The one advantage he had - he hoped - was that the last thing Irina would expect him to do right now was join forces with Arvin Sloane.
Another flight, another warehouse. The mechanics of missions were so often the same, no matter how personal the stakes. Sydney didn't raise a sweat over tranquilising the guards on duty outside her mother's storehouse.
She did, however, raise an eyebrow when her father walked straight up to the keypad and typed in an access code. "She gave you the codes?" she said. Exactly what had gone on between her father and mother during their search for her sister? She knew they'd made an uneasy truce before when her own life in danger, but that was just for the space of a single mission. This time they'd worked together for weeks. Had her father been a prisoner, or... what?
"She believed that she had me entirely fooled," her father said darkly, and strode on without leaving any pause for her to consider pursuing the question.
She wasn't sure she wanted to dig too deep into any of this anyway. Her mind kept getting stuck on the thought of her mother and Sloane.

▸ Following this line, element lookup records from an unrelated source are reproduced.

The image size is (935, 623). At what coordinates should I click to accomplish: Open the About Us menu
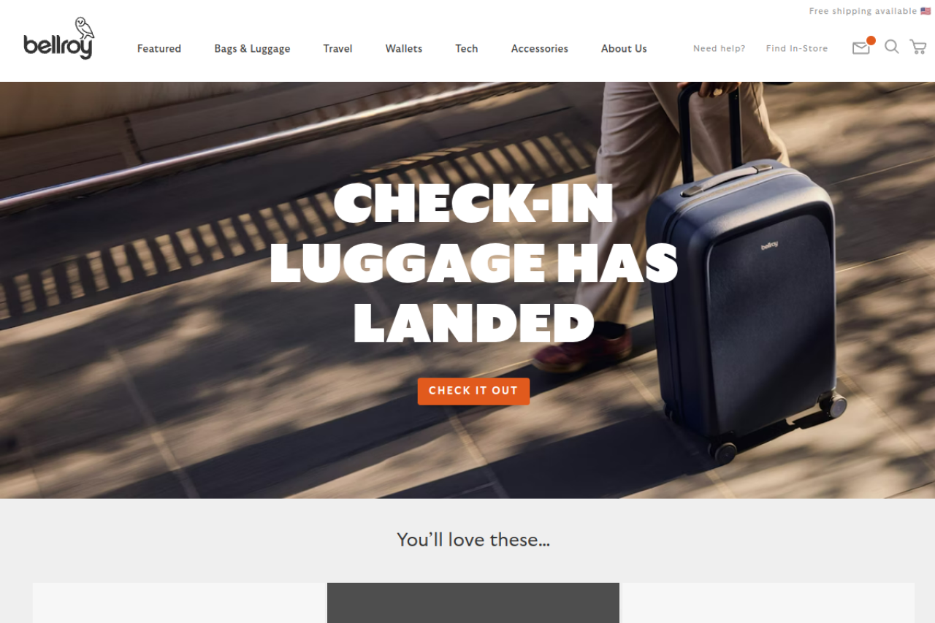tap(624, 49)
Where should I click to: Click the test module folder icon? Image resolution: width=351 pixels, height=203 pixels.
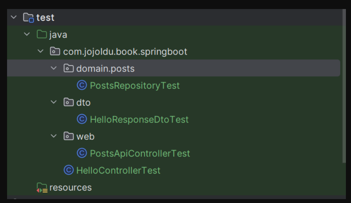[28, 18]
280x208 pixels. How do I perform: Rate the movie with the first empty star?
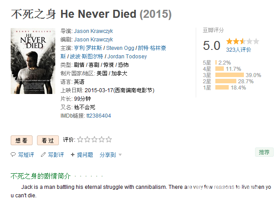[80, 139]
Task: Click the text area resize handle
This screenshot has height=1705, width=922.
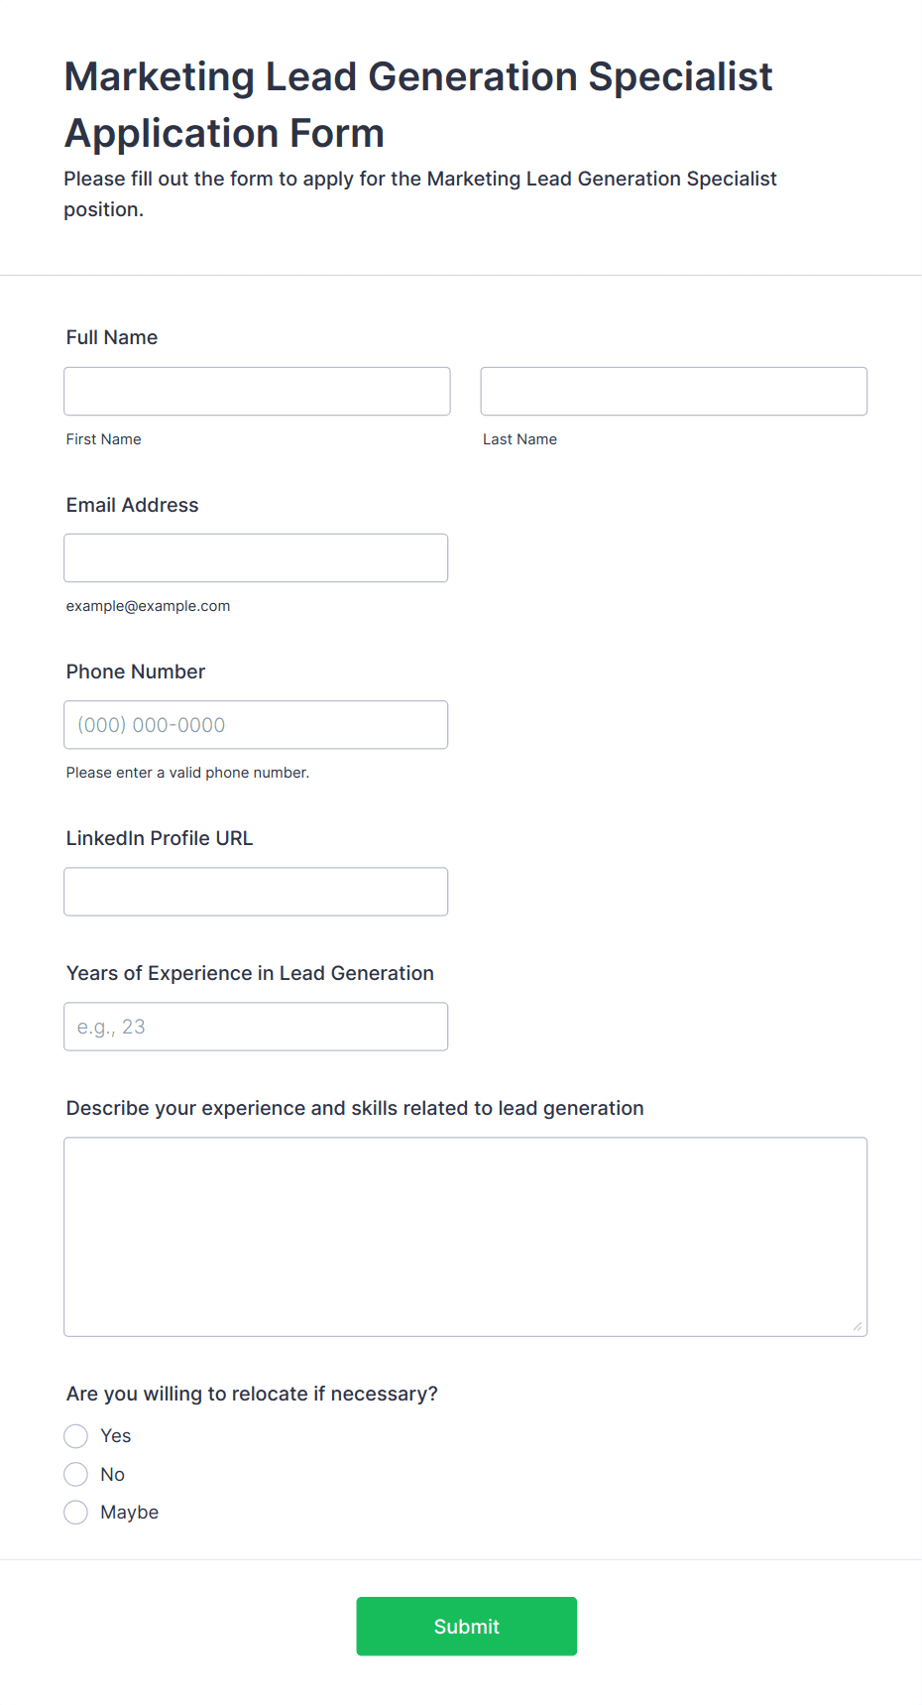Action: point(858,1326)
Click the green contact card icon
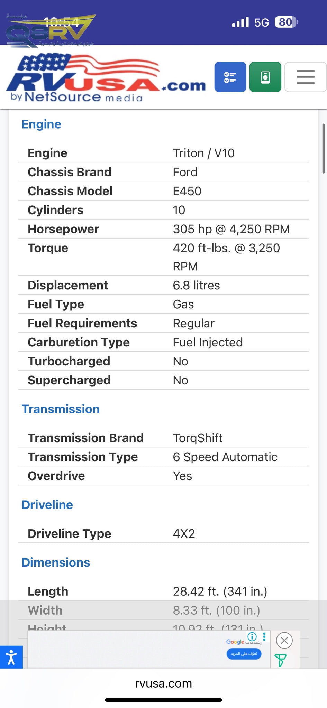This screenshot has width=327, height=708. (x=265, y=77)
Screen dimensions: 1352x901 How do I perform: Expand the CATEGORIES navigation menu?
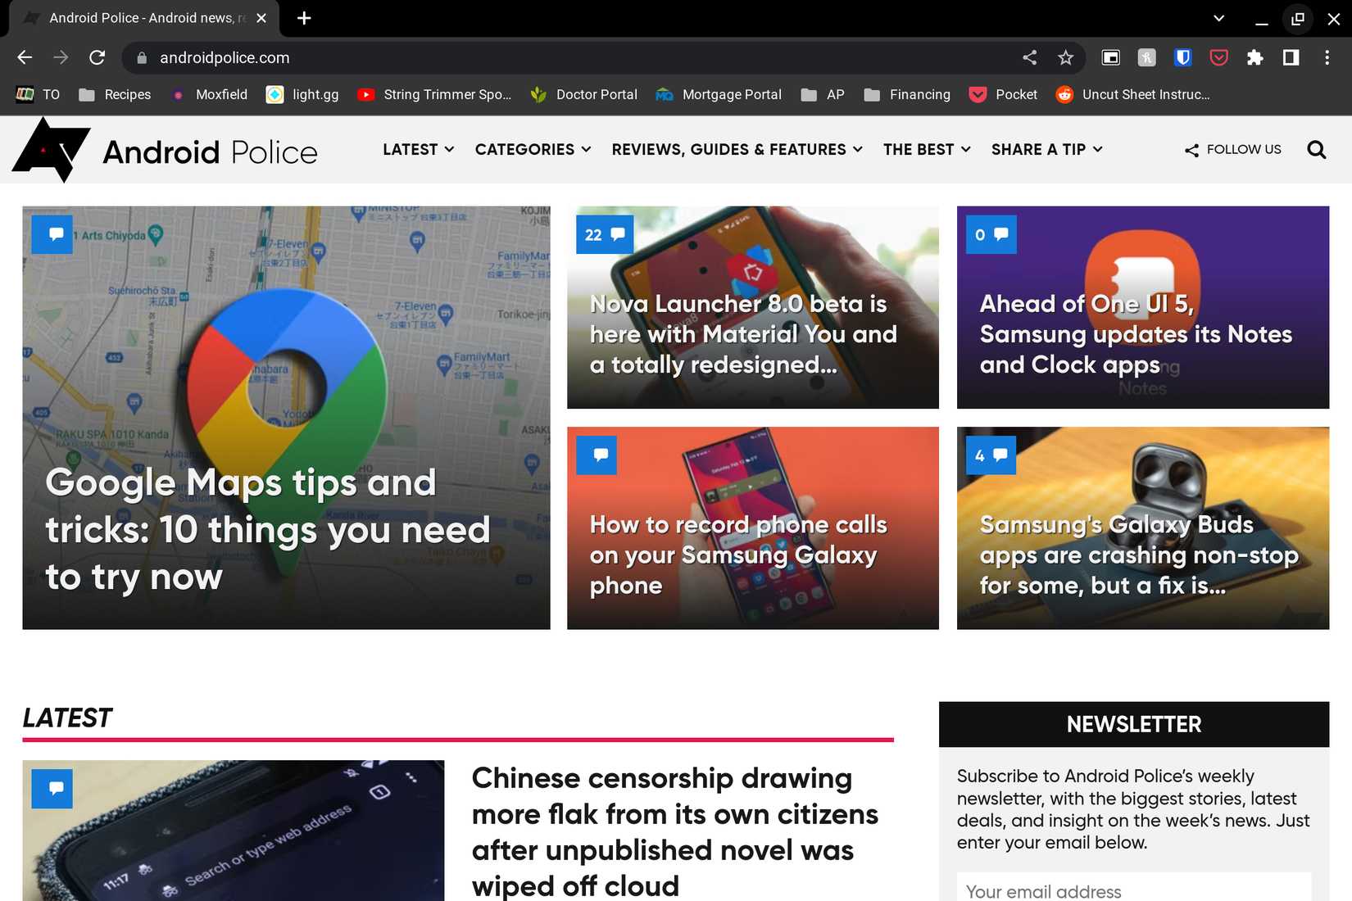(x=532, y=150)
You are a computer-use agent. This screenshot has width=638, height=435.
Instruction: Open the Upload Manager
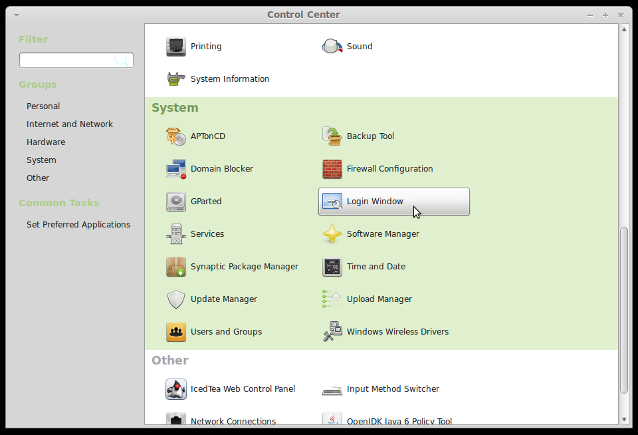[379, 299]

God.
Worse even than the disturbing mental images, worse than the further proof that her mother's love for her father really had just been a lie, was the terrible thought itching away at the back of her mind that refused to leave her alone. If Sloane was Nadia's father, then was he... could he also be-?
No. She wouldn't even think it. It couldn't be true.
But if Sloane had been thinking it, that might explain-
No. Sydney wrenched her mind back to the present.
As they entered the warehouse, she saw rows of Rambaldi artefacts, some familiar from retrieval missions and briefing files, others new to her. The great machine that stood in the centre could only be Il Dire. It was curiously unimpressive to her eyes, the fruits of years - centuries - of scavenger hunting reduced to a dormant collection of cogs inside a wooden framework. Without the puzzle and the mystique and the air of prophecy, it was just a very clever fifteenth century machine.
These devices meant nothing to her. Now that she understood what her mother had truly been searching for, they'd lost even their secondary importance as bait or a way to thwart the Derevkos' plans. All that mattered now was finding Nadia.
All that mattered to her. As Sloane followed her in, his eyes gleamed greedily at the sight, and he stood taking in the room's contents like a connoisseur of fine wine savouring the first subtle scent.
Her father had even less patience for his twisted pseudo-religion than she did. "The second part to the Hourglass. Where is it?" he said brusquely.
Sloane walked among the artefacts, clearly barely restraining the desire to stop and examine each one in detail. But after a moment, he halted with a faint frown and looked up at her father.
"It's not here," he said.
"It is not," an accented voice confirmed from behind them. "But it seems I owe Irina an apology for not believing her insistence that you would be. Hello, Jack."
Her Aunt Katya smiled at them over the barrel of her gun.